(Collected data)

= Beginning of Section =

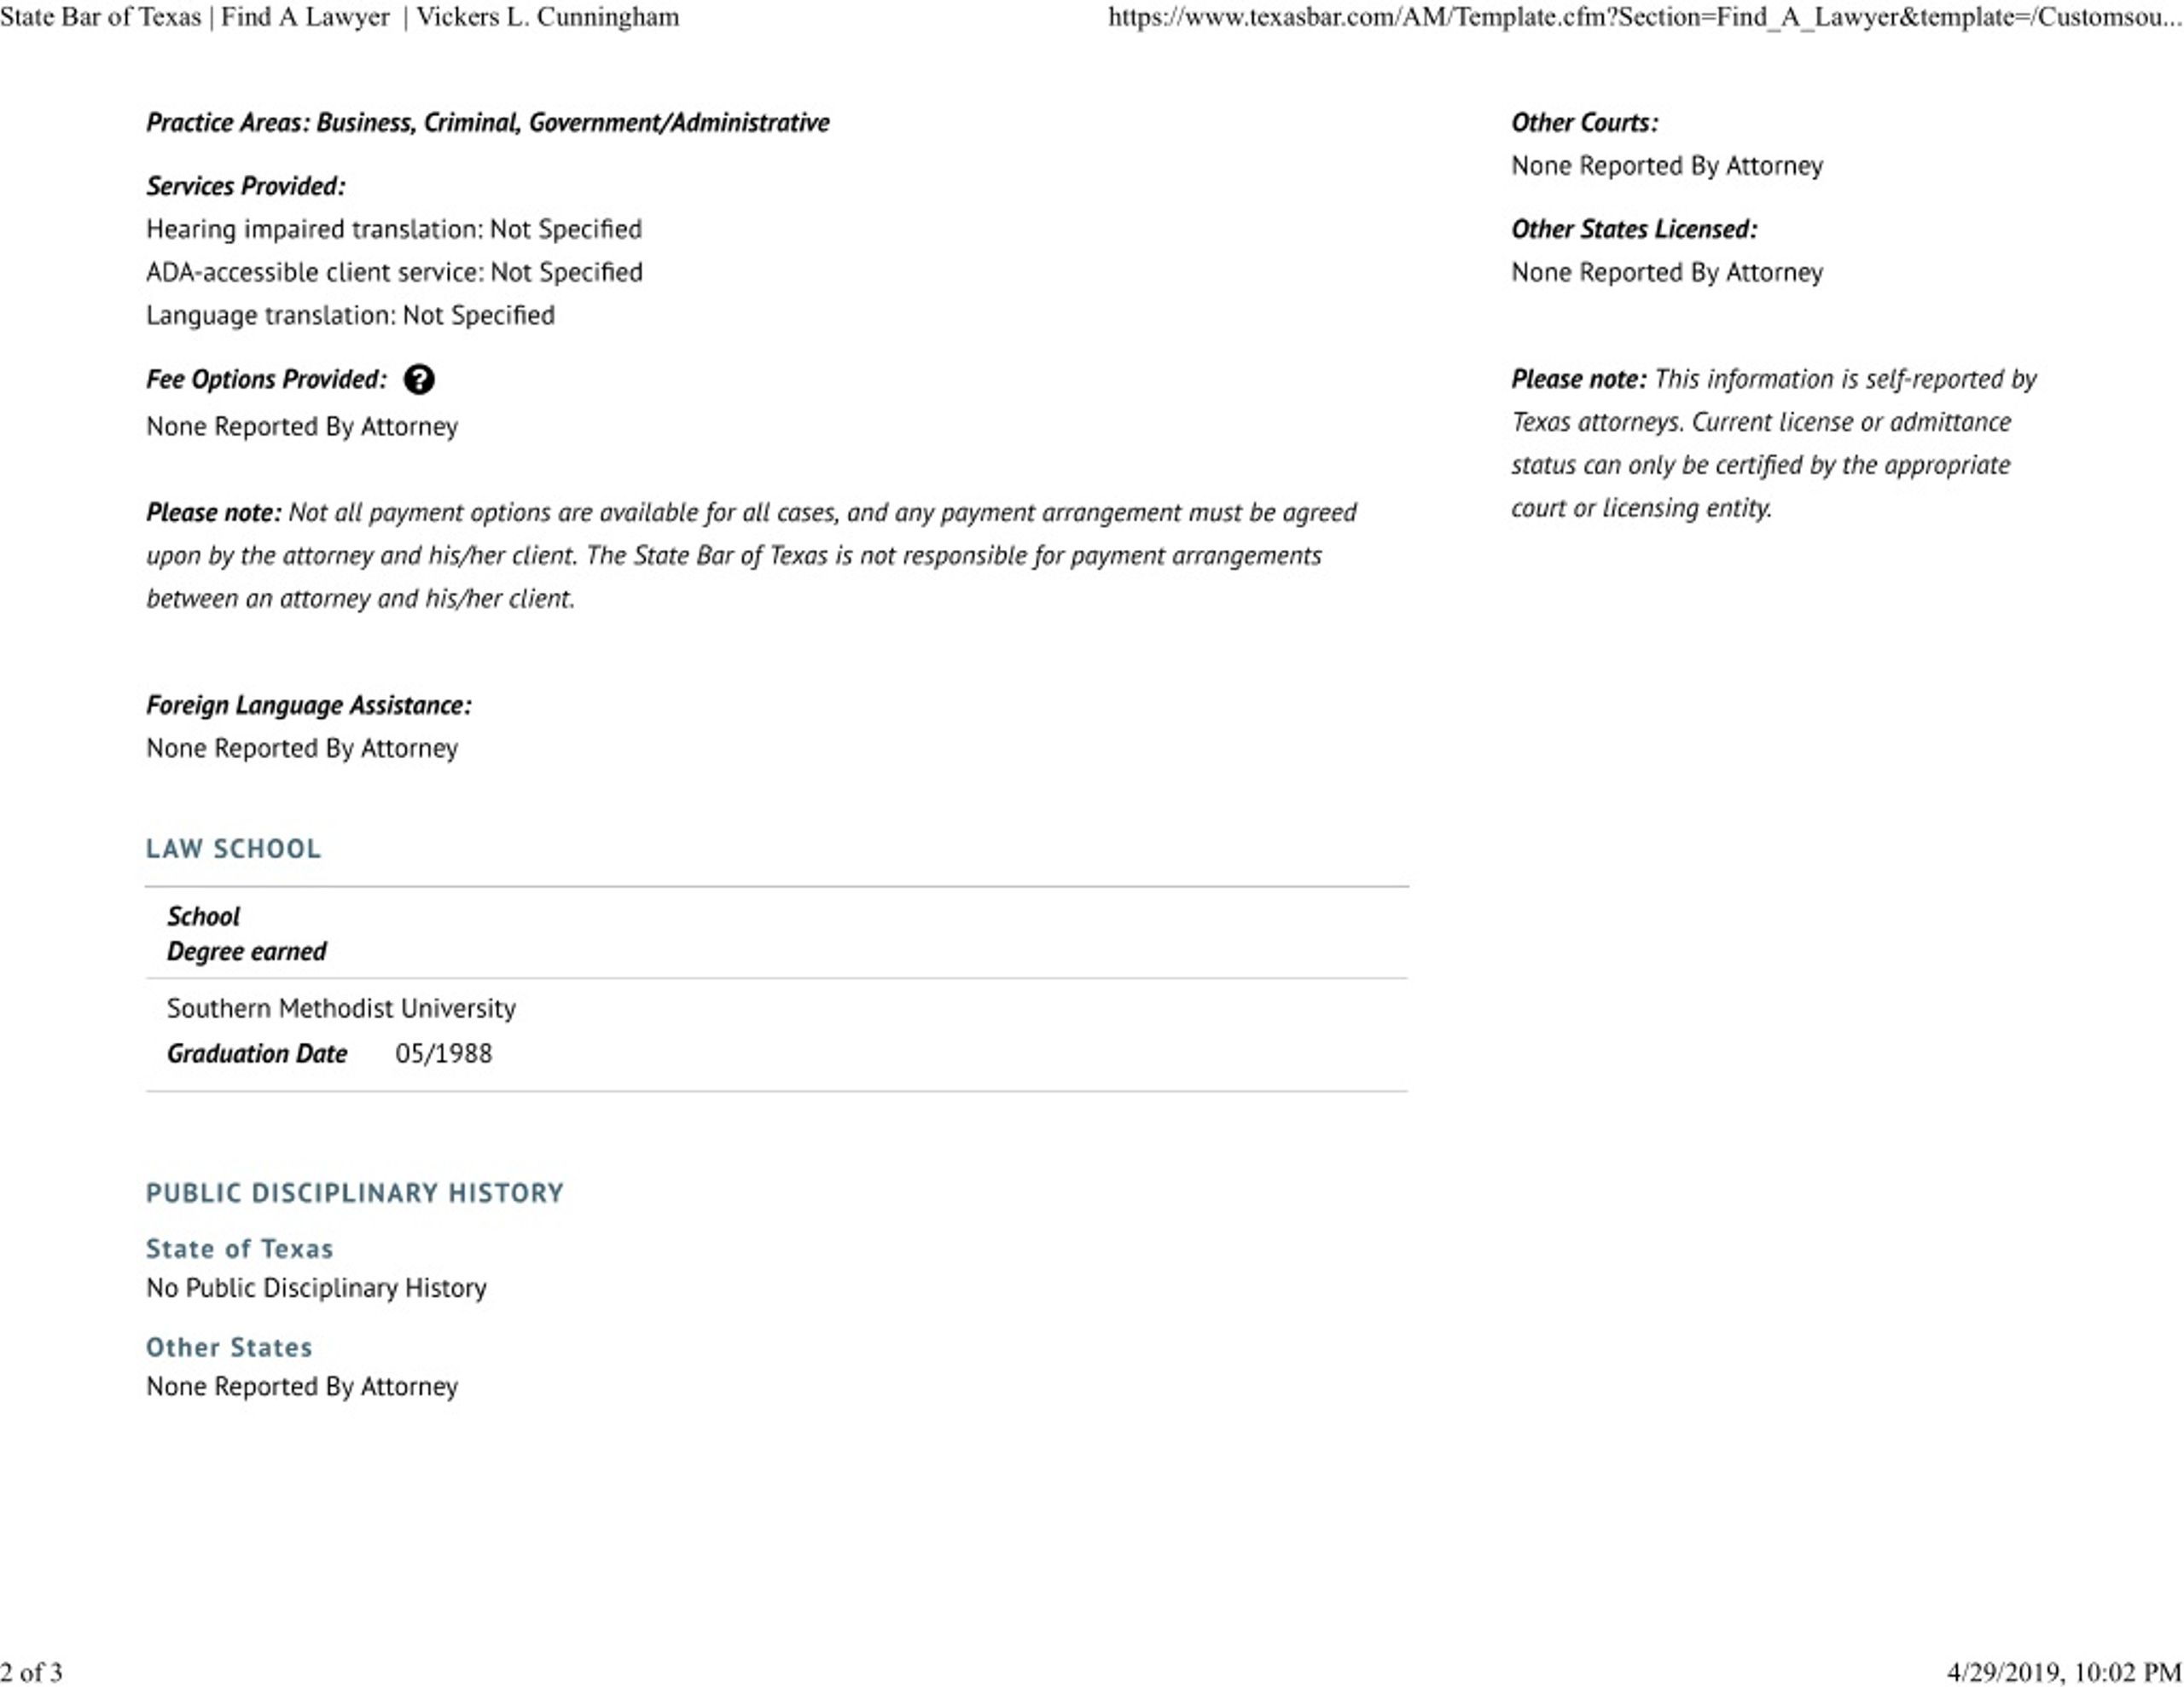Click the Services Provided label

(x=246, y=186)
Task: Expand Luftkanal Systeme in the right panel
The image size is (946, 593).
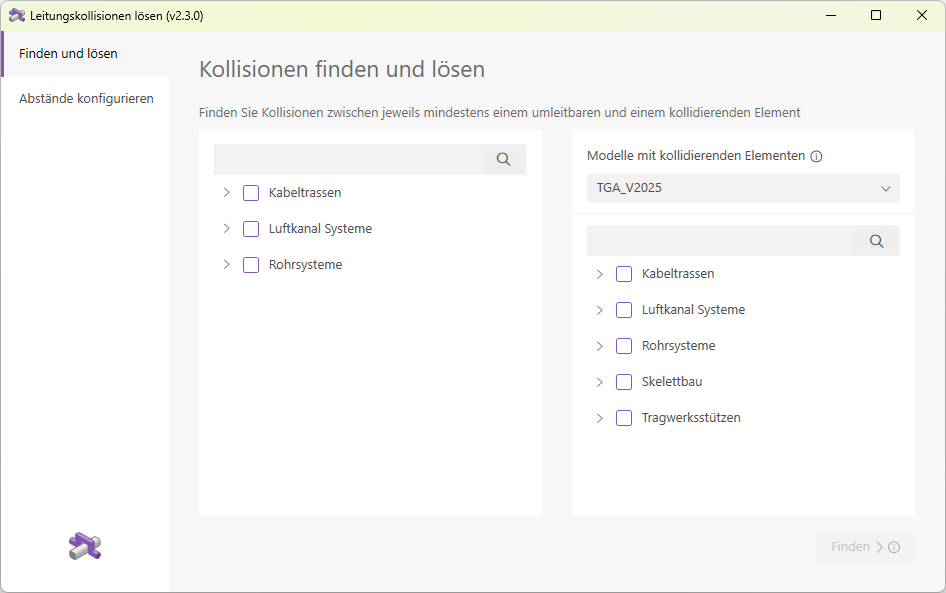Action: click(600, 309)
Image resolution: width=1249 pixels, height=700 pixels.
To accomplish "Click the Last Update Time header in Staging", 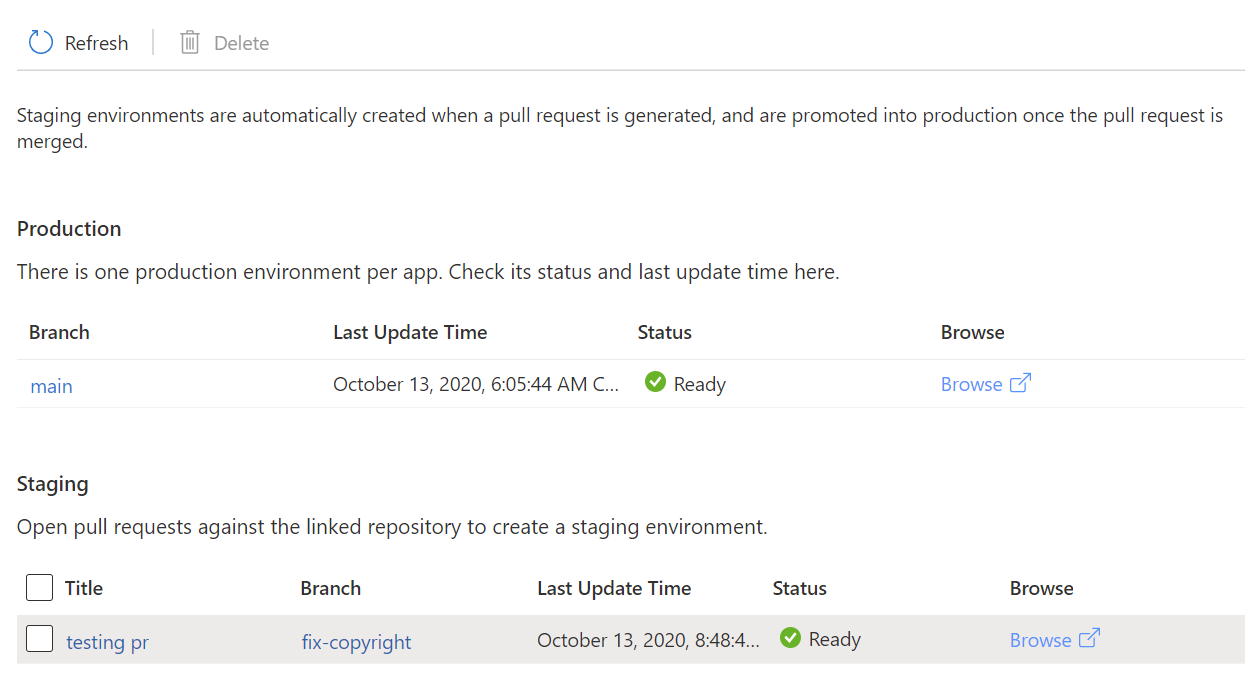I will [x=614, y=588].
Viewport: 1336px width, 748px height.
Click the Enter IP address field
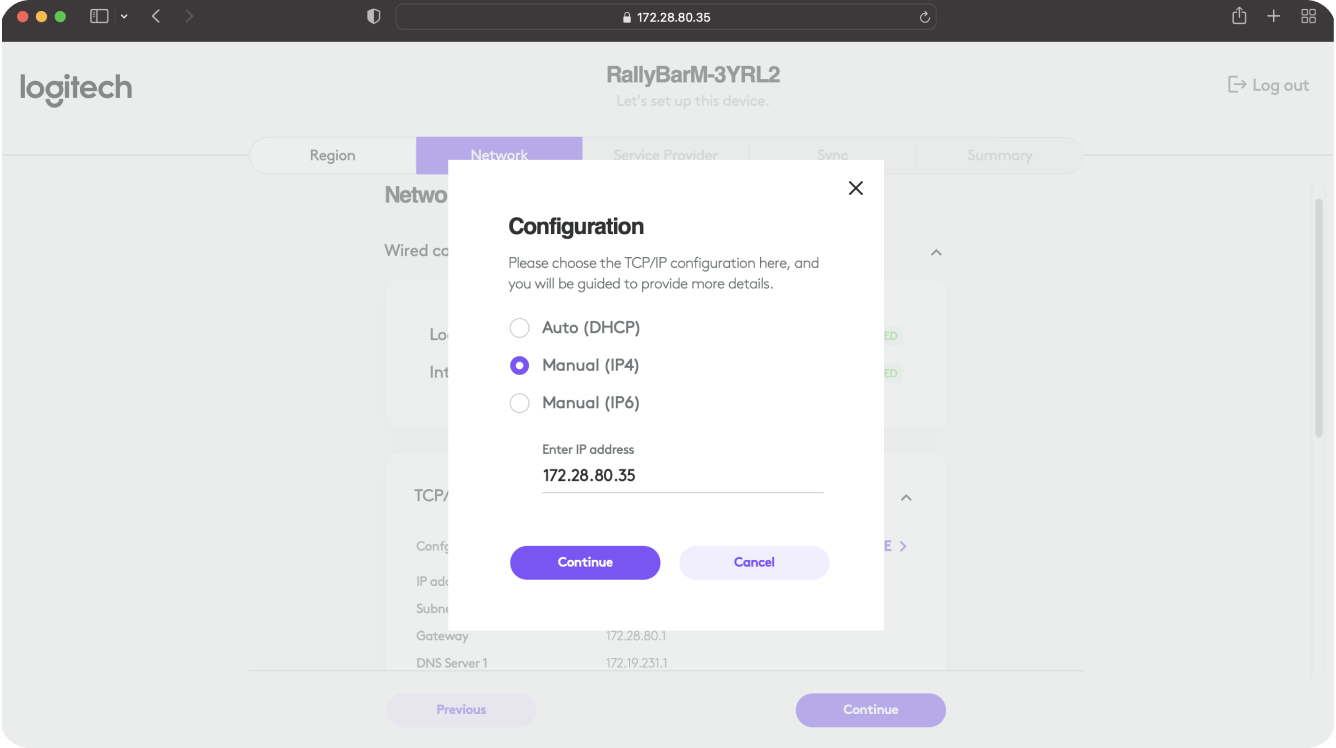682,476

= End of Section =

What is being asked: Identify every line above that includes the word "height", and show those lines.

Answer for the task:
Image resolution: width=1249 pixels, height=700 pixels.
Viewport: 1336px width, 748px height.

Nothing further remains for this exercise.